### Document
------------------------------------------------------------

1999-09-25 Thread Jason Stratos Papadopoulos

On Sat, 25 Sep 1999, Guillermo Ballester Valor wrote:

 Yes, certainly I've be able to adapt lucdwt and McLucasUNIX in four
 days. On the other hand, my goal only was to know if working with FFTW
 is a good idea, and timings obtained make me think it could be.


For really big FFTs you can get major gains by using FFTW as a building
block in a bigger program, rather than have it do your entire FFT with
a single function call. As Ernst mentioned, the building block approach 
lets you fold some of the forward and inverse FFT computations together,
and this saves loads of time in cache misses avoided. On the UltraSPARC,
using FFTW for the pieces of your computation rather than the whole thing
is somewhere between 2 and 10 times faster than FFTW alone.

------------------------------------------------------------

### Excerpted records
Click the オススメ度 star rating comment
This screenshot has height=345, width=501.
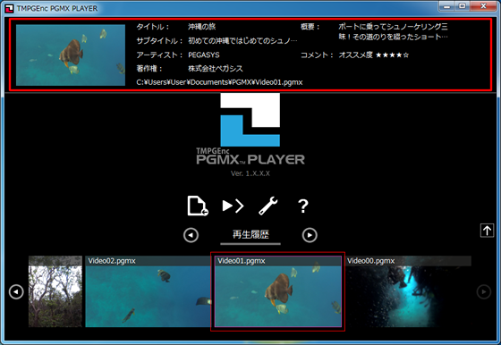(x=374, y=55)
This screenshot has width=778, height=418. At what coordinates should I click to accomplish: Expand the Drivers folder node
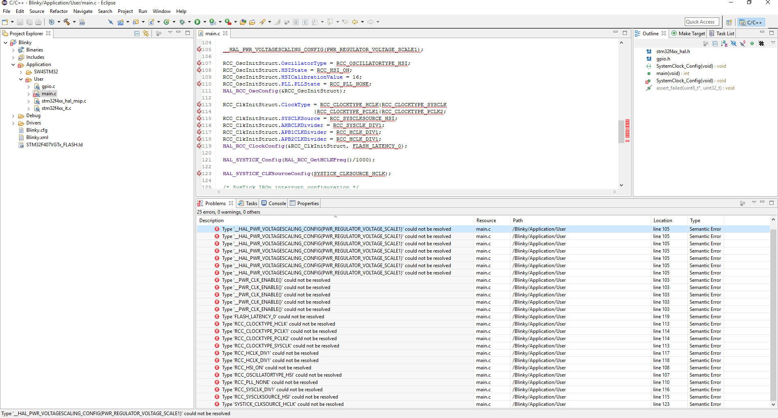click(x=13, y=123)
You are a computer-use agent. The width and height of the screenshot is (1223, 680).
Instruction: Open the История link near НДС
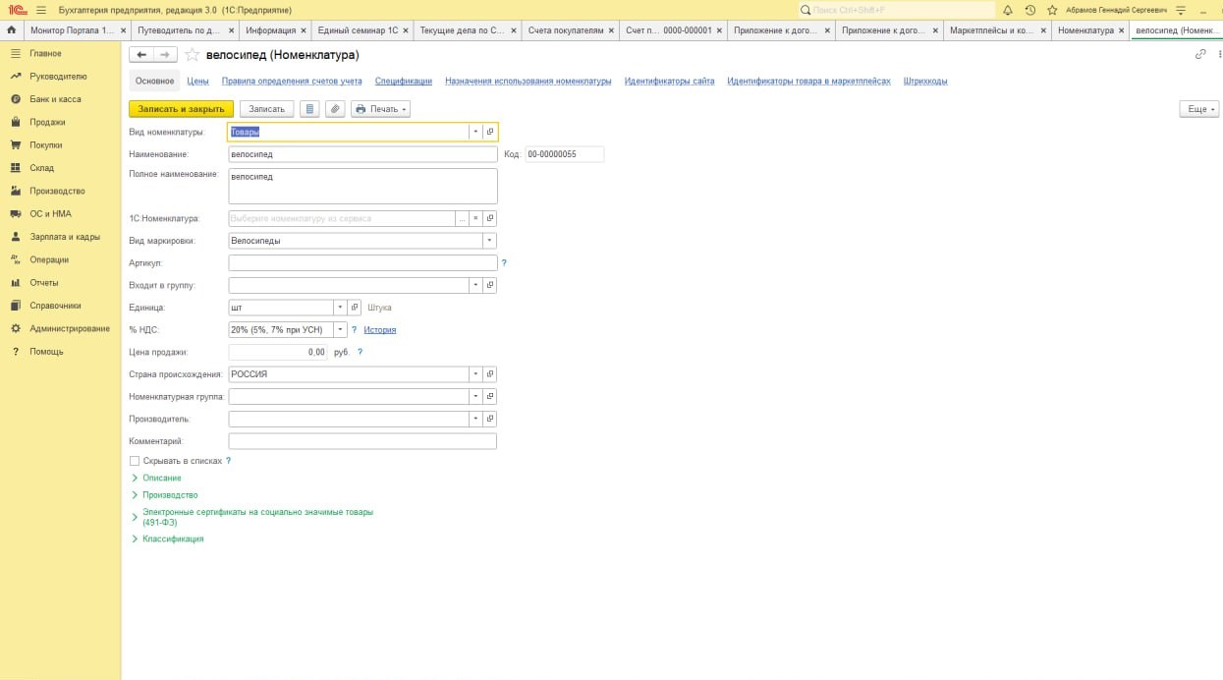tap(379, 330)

------------------------------------------------------------

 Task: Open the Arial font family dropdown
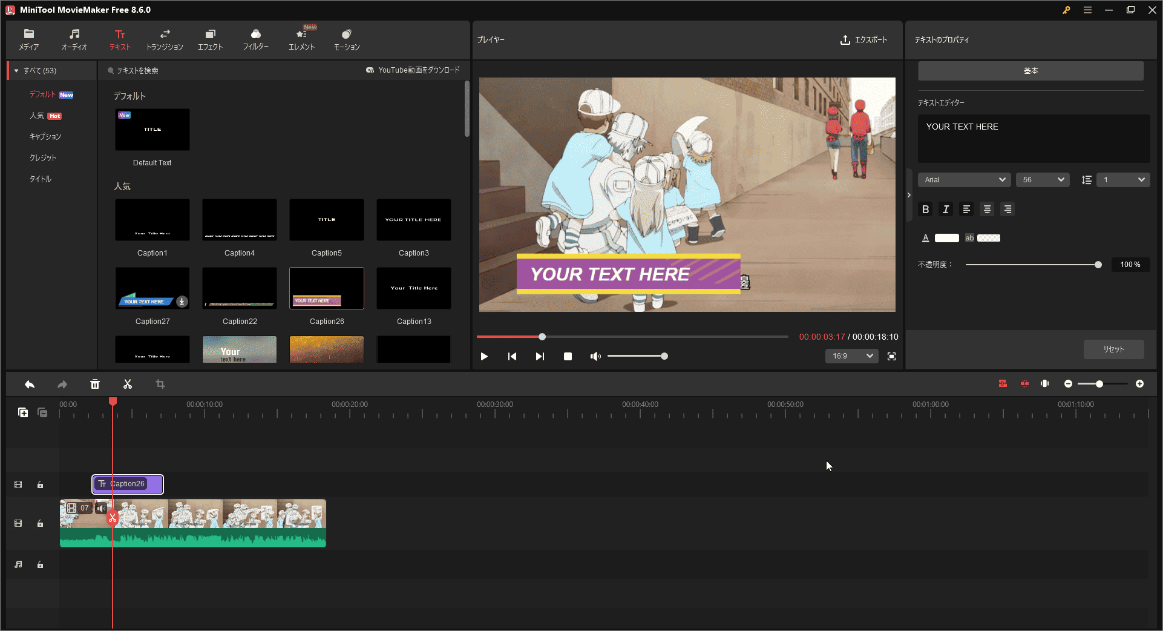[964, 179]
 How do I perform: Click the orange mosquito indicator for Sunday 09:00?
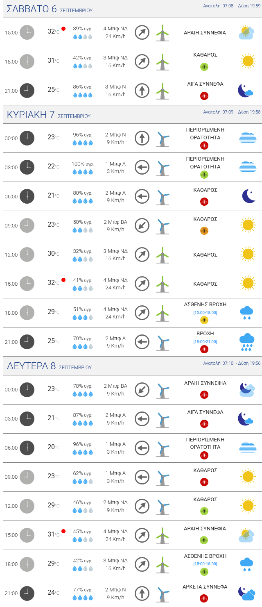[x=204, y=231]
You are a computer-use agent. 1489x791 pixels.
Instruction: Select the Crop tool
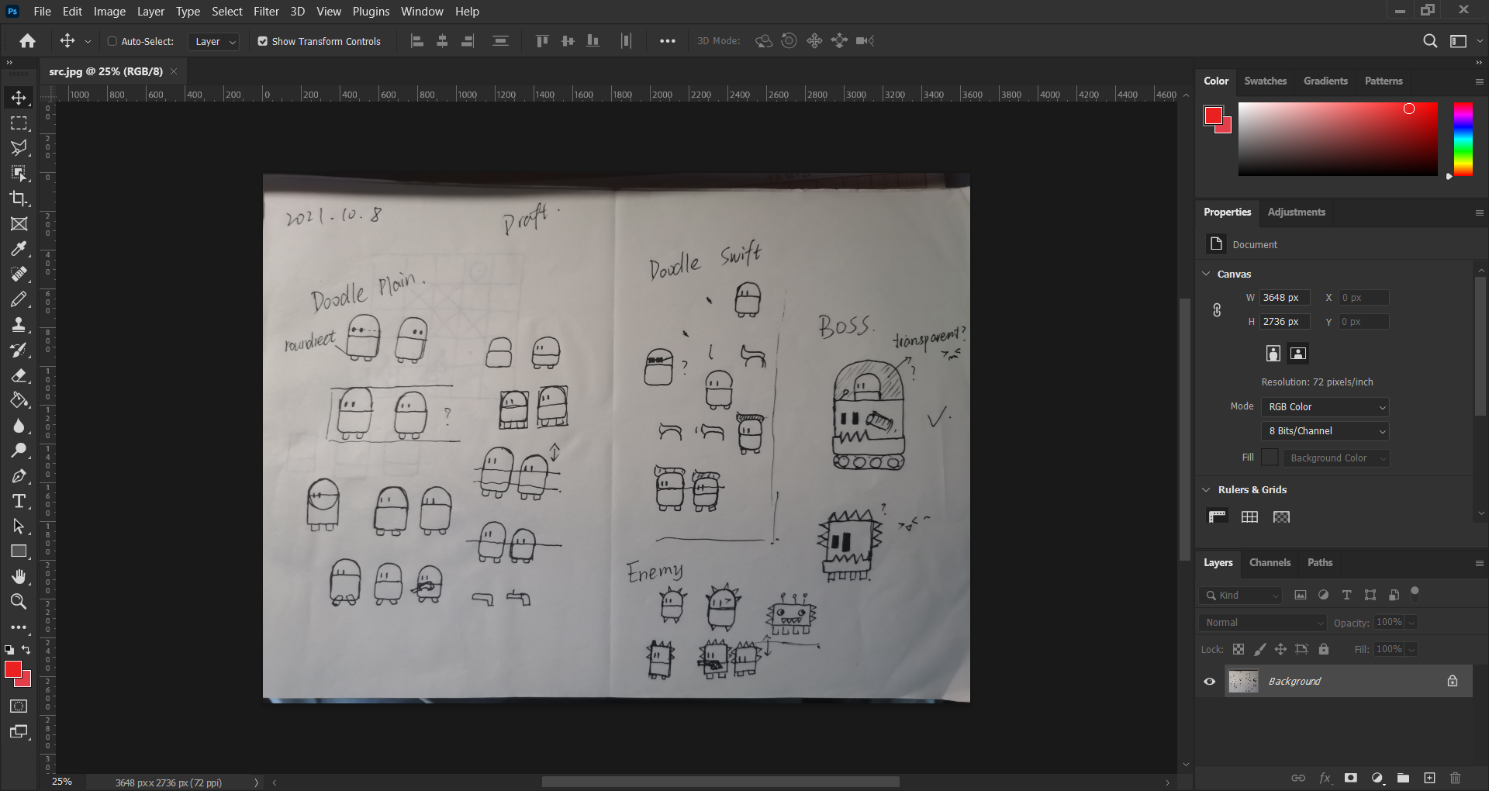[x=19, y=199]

------------------------------------------------------------

### Exercise objective
Rewrite the mailing-list reply about FFT timings from "1999-09-25 Thread Jason" up to and including "it could be.", putting "the FFTW library" wherever "FFTW" appears.

### Worked answer
1999-09-25 Thread Jason Stratos Papadopoulos

On Sat, 25 Sep 1999, Guillermo Ballester Valor wrote:

 Yes, certainly I've be able to adapt lucdwt and McLucasUNIX in four
 days. On the other hand, my goal only was to know if working with the FFTW library
 is a good idea, and timings obtained make me think it could be.